FAQs

FREQUENTLY ASKED QUESTIONS

A. ‘CE’ stands for Communauté Européenne (European Community). CE Marking was introduced in the year 1995 &it’s purpose was to promote the free movement of goods within the European Community. CE marking can be applied to any type of product where ‘CE Mark’ can be fixed. In CE Marking a manufacturer of the product or equipment or its authorized representative has to declare complies with all applicable European Directives.

A. Yes CE Marking is a mandatory (legislative requirement) in most of European countries & in other continents it is trusted as a ‘mark of safety’ or ‘Mark of quality’. CE Marking on a product indicates that the product meets compulsory requirements defined in the applicable Community

Directive/s.

The ‘CE Mark’ symbol is affixed by manufacturers or their authorized EU representative. In exceptional cases, when permitted by the directive, it can be affixed by the party responsible for putting the product on the market in the EU. It must be affixed at the end of the production phase and be of an appropriate size (no smaller than 5 mm) and, where possible, must be placed on the product or the data plate. A ‘CE Mark’ on a product must be visible, legible and indelible

A technical file is a products ‘biography’ & it contains all information about a product which includes : product picture, drawings, components / raw materials, product flow chart, QC / QA program, testing done along with test parameters, product safety guidelines etc. A technical file contains all the evidences required to support the declaration of conformity. Each directive in CE Marking specifies the content of the technical file. The technical file requirements for each directive are slightly different from each other. Atechnical file must be kept secured and made available for inspection when required by an enforcement authority for a period defined in the directive. For example: In the case of the machinery directive, the period is 10 years after the last product was manufactured.
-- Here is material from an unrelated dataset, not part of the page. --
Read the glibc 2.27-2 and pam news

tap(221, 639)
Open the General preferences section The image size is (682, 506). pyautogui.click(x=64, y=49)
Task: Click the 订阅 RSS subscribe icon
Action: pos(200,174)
A. When we combine two or more CE marked products, it doesn’t always make a CE compliant product automatically. It may happen due to many reasons for example, components can fall under directives which may not be exactly applicable on final product or final product needs to comply with some additional requirements which components doesn’t meet.

A. CE Marking is a legislative requirement of Europe so a product must meet requirements of it’s applicable directive. To get knowledge of the scope of responsibilities, you can refer to Law 22/94, of 6th July, which regulates civil liability for damages caused by defective products, and which adapts the provisions of the Directive 85/374/CEE, of 25th July, to national law, aimed at achieving a standardized judicial regime within the EU with regard to such liability.For the shake of control, different European government sets annual inspection plans. Government may ban circulation of product & can blacklist the company for future

A. CE marking through a notified body gives a confidence that all necessary CE Marking Requirements has been met. But it is not necessary to go through a notified body in all products, in certain less critical products a manufacturer can make self declaration or can take services of any competent third party.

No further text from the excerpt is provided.